Direct Relief International is preparing additional emergency medical material assistance to assist health centers and evacuation shelters serving those affected by Hurricane Ike, which made landfall in Galveston, Texas Friday evening as a Category Two storm.
Four sites will each receive specifically requested materials on Tuesday via overnight airfreight, generously donated by FedEx:
- Amistad Community Health Center, Corpus Christi, TX
- Texas Association of Community Health Centers (TACHC) Distribution Center, Austin, TX
- Primary Health Services Center, Monroe, LA
- United Community Health Center, Eunice, LA
Longtime corporate donors Abbott, BD, Boehringer Ingelheim, Bristol-Myers Squibb, Covidien, CVS, GlaxoSmithKline, Henry Schein, Johnson & Johnson Family of Companies, Matrixx, Merck, Miltex, Nexxus, sanofi-aventis, and Schering-Plough have given their product for use at these sites.
In addition to continued coordination with TACHC and the National Association of Community Health Centers, Direct Relief is working with the Lone Star Association of Charitable Clinics (LSACC), which represents 57 clinics throughout the state.

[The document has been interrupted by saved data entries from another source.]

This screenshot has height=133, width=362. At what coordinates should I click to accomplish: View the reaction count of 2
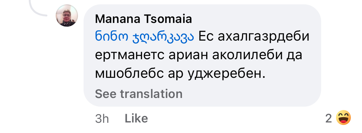click(x=329, y=118)

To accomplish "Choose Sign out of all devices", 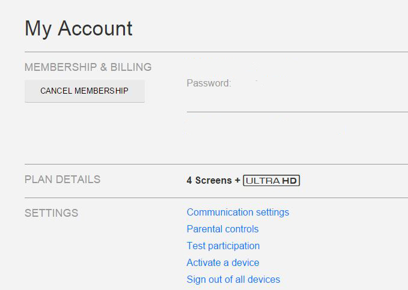I will 233,279.
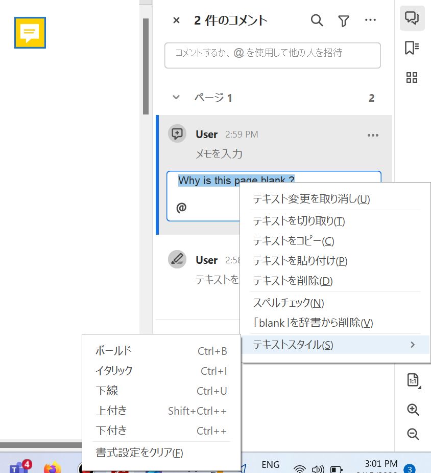Click the コメントするか invite input field
Viewport: 431px width, 473px height.
click(272, 55)
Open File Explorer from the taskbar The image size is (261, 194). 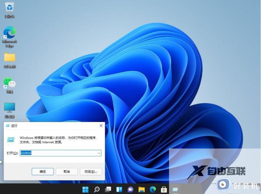[x=142, y=189]
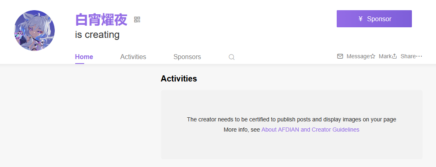The height and width of the screenshot is (167, 436).
Task: Click the Share text label
Action: coord(408,57)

LSACC is assisting Direct Relief in obtaining the medical material needs of its membership.
Since September 1, Direct Relief has supplied its medical safety-net partners in Texas and Louisiana with nearly $400,000 in medical material aid to assist their response to Hurricanes Gustav and Ike.
Two members of Direct Relief’s domestic programs team will arrive in Louisiana on Sunday, and will be surveying clinic sites and evacuation centers throughout the week. Many evacuation shelters set up for Gustav are now serving those affected by Ike.
One such shelter in Shreveport, Louisiana, is being served by the Martin Luther King Health Center, a recipient of one of the 18 hurricane preparedness packs Direct Relief sent to safety-net clinics throughout the Gulf in July. According to e-mail messages from Janet Mentesane, executive director of the center, “The shelter calls in or emails medication orders, we fill them at the clinic, and then take them to the shelter. So far it is running smoothly with what we are doing.”